Compliance with the relevant foreign forms and solemnities,
their suitability and existence of legal capacity for the
act can be evidenced, amongst others, by a declaration or
report made by a Notary or Spanish Consul or by a competent
Embassy Officer, Consul or civil servant of the country
whose law is to be applied. The civil capacity of a foreign
person granted a document in Spain can also be proved as
above.
If the Land Registrar has sufficient knowledge of the
foreign law in question, he or she can proceed with
registration without evidence of the above.
•
SPANISH PRIVATE INTERNATIONAL RULES.
The
Spanish Private International Rules are set out in articles
8 to 12 of the Spanish Civil Code. Article 11 states that
contracts, wills and any other legal transactions must
comply with the formalities of the country where they are
granted.
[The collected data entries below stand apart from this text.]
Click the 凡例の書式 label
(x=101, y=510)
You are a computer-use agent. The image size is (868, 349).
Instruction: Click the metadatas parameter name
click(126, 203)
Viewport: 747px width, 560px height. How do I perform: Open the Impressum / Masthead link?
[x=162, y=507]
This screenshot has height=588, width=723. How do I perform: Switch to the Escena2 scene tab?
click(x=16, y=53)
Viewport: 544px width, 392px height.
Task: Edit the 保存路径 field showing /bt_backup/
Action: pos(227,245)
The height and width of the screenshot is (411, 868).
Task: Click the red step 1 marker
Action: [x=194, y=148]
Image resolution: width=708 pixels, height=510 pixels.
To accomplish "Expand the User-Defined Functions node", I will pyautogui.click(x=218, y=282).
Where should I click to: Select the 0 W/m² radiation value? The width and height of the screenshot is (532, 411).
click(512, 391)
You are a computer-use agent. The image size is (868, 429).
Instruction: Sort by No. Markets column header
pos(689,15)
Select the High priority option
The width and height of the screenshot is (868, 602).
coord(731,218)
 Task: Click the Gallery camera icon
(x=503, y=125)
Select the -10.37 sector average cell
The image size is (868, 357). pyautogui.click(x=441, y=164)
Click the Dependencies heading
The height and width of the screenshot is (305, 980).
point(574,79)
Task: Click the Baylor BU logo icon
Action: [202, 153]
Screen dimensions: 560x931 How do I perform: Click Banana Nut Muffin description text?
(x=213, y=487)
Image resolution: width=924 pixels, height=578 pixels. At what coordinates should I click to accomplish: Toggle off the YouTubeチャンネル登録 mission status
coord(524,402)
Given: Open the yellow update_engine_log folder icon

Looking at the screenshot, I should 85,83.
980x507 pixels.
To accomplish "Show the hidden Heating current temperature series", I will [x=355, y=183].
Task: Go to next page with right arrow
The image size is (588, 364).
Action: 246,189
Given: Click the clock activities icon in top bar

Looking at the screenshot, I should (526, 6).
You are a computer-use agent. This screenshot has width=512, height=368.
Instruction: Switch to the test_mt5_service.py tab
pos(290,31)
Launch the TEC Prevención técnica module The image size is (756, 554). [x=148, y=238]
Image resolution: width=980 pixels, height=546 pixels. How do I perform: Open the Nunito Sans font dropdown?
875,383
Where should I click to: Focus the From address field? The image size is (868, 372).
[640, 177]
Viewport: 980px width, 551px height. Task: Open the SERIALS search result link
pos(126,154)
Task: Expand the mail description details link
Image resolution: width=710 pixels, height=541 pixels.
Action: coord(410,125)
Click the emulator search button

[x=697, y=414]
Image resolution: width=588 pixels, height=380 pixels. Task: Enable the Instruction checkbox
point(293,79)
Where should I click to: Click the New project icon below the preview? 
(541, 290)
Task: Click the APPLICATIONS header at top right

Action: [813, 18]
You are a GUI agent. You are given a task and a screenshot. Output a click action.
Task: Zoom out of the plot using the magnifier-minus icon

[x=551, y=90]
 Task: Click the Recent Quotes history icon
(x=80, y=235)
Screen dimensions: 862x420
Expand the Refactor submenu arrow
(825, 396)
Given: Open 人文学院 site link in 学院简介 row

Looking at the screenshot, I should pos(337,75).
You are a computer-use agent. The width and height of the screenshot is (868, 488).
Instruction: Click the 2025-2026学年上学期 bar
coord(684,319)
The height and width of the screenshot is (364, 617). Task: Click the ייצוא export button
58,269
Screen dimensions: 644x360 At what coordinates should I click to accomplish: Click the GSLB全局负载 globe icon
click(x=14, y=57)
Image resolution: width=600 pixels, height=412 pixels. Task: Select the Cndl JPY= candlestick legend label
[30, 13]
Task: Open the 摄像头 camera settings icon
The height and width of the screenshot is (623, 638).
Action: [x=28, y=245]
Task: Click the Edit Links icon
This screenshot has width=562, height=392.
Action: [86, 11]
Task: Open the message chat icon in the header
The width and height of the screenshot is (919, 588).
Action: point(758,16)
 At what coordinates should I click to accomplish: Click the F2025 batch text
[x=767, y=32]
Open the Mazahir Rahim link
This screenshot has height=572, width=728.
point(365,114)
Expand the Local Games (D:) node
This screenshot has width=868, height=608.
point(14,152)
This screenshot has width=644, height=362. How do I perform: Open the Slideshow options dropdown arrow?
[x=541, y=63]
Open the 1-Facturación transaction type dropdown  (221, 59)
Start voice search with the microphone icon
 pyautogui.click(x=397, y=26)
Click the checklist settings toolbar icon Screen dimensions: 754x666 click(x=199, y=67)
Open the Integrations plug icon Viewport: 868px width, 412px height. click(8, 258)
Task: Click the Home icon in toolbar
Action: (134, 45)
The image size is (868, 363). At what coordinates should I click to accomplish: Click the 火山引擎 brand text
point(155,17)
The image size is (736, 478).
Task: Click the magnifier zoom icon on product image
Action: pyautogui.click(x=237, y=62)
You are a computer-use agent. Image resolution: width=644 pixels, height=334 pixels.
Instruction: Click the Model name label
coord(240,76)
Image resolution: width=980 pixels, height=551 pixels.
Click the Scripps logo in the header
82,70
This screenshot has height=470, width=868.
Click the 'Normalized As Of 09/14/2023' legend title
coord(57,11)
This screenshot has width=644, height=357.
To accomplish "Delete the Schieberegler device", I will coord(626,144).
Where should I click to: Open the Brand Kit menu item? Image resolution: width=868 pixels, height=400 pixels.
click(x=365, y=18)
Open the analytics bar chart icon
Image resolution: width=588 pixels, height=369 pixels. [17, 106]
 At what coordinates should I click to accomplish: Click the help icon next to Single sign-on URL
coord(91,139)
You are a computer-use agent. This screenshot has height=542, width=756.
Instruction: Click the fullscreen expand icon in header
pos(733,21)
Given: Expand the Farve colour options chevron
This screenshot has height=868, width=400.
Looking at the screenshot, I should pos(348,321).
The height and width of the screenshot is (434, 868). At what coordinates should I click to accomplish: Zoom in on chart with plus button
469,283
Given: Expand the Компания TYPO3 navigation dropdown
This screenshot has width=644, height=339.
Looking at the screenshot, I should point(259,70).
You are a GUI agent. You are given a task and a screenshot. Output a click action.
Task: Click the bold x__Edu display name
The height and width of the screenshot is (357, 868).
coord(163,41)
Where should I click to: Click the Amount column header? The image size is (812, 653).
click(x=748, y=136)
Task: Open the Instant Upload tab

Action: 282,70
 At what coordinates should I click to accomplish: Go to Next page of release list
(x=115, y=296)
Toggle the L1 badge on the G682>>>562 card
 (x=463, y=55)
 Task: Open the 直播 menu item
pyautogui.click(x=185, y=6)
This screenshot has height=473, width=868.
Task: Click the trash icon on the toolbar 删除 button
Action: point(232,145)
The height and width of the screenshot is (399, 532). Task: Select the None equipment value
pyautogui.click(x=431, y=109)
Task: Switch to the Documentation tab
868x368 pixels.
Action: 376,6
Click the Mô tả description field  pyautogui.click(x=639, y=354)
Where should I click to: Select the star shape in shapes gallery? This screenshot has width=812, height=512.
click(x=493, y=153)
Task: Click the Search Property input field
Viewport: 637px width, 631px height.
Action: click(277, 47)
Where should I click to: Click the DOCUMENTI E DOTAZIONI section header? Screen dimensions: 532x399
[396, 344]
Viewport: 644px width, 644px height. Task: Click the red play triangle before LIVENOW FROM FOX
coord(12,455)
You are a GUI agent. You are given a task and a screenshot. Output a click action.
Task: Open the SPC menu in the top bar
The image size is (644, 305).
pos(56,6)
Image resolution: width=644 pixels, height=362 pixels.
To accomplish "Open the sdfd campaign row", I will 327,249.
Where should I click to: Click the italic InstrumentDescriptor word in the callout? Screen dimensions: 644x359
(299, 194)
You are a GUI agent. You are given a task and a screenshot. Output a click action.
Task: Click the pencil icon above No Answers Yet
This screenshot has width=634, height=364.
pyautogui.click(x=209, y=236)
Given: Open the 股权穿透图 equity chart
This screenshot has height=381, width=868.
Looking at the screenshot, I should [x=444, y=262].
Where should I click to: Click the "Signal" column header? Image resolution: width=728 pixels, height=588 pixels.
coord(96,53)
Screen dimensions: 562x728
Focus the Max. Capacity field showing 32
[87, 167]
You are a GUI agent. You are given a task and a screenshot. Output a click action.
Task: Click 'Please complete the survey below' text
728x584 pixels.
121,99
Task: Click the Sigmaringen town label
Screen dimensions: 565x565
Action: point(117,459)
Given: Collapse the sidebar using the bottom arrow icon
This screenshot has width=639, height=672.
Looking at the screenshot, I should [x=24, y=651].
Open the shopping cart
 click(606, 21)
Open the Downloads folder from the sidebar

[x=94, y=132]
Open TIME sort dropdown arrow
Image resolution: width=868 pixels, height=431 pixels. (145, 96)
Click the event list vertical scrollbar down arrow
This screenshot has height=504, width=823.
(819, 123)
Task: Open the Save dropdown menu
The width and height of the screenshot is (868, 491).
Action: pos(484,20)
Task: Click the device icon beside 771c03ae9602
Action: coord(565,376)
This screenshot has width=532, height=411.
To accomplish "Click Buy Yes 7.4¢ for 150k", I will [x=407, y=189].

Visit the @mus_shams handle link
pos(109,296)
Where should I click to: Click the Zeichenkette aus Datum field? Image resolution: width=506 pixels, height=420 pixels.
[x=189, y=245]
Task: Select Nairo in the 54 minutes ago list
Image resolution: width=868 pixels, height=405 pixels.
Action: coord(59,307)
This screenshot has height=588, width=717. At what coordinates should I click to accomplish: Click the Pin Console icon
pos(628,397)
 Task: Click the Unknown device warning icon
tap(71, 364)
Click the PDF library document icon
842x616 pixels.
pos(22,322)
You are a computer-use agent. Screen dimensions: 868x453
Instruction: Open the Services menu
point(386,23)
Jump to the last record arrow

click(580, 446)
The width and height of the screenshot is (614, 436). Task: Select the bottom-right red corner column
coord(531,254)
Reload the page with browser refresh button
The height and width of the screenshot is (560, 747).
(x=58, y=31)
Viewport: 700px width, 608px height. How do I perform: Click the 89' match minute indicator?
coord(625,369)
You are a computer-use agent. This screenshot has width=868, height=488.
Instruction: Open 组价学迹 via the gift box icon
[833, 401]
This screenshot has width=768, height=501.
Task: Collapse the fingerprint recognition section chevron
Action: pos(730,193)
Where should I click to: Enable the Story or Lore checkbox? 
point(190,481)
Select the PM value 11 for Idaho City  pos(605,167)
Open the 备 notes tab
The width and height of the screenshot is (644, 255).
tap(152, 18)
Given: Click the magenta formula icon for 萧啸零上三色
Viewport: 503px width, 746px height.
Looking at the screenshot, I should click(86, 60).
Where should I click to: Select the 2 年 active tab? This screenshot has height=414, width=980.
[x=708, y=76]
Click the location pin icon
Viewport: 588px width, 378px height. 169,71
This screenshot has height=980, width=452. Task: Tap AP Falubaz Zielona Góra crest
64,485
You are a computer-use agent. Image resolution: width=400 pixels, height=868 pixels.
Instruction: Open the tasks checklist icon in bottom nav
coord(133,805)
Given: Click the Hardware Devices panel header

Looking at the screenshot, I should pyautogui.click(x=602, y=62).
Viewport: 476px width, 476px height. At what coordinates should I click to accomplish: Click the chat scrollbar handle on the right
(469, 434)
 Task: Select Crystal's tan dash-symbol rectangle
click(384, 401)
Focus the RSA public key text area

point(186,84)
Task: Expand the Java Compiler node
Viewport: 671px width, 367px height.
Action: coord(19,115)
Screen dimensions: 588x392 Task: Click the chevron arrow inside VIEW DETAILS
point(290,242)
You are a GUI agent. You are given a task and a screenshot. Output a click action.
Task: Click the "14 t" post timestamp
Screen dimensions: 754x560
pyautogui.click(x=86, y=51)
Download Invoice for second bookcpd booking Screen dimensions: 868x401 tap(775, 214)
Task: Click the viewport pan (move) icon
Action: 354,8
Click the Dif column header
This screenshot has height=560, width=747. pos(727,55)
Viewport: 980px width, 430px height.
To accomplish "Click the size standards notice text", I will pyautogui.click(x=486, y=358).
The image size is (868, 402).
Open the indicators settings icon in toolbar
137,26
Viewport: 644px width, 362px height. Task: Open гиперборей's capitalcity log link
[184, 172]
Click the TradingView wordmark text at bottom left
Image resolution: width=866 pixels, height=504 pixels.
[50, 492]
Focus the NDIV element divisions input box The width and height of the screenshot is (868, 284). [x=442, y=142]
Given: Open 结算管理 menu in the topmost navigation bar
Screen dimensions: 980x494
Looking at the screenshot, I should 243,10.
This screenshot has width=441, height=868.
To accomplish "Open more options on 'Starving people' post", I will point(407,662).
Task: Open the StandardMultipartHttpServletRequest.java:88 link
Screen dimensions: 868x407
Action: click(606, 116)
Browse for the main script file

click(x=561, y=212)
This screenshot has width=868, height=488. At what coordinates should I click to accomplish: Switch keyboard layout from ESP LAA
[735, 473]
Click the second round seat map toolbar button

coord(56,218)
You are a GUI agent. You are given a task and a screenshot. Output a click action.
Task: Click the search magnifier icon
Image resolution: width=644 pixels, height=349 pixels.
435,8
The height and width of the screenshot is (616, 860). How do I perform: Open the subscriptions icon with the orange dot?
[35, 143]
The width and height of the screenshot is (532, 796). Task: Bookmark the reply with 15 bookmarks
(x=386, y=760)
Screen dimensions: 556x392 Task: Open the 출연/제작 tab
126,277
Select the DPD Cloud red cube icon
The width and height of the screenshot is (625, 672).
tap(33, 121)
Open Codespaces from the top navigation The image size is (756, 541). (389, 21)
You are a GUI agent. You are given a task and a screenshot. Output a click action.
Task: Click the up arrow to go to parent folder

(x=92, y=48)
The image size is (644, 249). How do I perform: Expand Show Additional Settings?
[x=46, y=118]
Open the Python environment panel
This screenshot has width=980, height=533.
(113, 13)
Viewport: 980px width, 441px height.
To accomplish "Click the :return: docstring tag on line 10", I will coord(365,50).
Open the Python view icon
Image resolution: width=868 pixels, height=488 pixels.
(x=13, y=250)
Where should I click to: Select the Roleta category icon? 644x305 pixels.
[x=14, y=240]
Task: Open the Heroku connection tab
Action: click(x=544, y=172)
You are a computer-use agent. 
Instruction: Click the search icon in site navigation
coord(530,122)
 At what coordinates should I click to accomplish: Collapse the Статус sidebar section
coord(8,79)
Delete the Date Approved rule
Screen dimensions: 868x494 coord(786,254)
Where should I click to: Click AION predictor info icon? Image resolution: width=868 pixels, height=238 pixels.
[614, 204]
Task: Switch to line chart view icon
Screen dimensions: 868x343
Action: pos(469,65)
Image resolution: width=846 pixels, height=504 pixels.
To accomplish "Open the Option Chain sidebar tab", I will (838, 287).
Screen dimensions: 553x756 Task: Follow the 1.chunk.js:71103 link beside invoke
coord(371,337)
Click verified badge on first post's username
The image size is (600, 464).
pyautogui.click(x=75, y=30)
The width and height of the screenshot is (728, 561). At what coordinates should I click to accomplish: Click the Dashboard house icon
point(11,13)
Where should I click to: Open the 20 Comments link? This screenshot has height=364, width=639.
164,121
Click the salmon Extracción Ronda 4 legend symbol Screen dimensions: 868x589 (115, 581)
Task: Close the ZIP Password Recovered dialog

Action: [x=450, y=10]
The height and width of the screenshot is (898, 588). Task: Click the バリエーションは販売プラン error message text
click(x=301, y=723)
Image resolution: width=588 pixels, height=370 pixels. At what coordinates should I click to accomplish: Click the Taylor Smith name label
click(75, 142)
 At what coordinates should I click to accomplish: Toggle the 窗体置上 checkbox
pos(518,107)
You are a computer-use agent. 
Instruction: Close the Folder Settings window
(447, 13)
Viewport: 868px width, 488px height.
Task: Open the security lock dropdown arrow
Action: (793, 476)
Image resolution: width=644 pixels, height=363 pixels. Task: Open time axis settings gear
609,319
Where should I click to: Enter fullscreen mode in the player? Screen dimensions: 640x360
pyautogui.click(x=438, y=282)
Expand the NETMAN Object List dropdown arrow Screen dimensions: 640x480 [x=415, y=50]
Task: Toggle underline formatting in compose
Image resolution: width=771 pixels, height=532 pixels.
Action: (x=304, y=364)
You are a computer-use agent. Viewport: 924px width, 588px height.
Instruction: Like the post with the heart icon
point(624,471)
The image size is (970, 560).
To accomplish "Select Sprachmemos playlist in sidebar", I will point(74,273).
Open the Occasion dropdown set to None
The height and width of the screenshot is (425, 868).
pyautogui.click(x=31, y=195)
However, they will also be valid (a) if they have
been granted in accordance with the formalities required by
the law applicable to their content; or (b) if they have
been granted in accordance with the personal law of the
person granting them or if more than one party is involved,
in accordance with the common personal law of the
parties.
Contracts and transactions [GRANTED ABROAD] referring to
immovable property will also be valid if they comply with
the formalities required in the place where the real
property is situated..
Article
11 also states that if the law applicable to any contract
or transaction require certain formalities for them to be
valid, such formalities must be complied with,
even if the documents are granted abroad..
JUDGMENT
4 OCTOBER 1982 OF THE SPANISH SUPREME COURT.
In
a case involving article 11 of the Spanish Civil Code, in
respect of a Deed of Gift of
immovable property situated in Spain
which
was granted abroad, Judgment 4 October 1982 of the Spanish
Supreme Court confirmed that for the document to be valid
in Spain, it had to contain the year when the document was
granted because the personal law of the donor was Spanish
and the property gifted was in Spain, and in accordance
with Spanish law, the date is a necessary formality.
JUDGMENT
23 JUNE 1977 OF THE SPANISH SUPREME COURT.
In
another case involving a Power of Attorney granted in
Italy, the Spanish Supreme Court (Judgment 23 June 1977)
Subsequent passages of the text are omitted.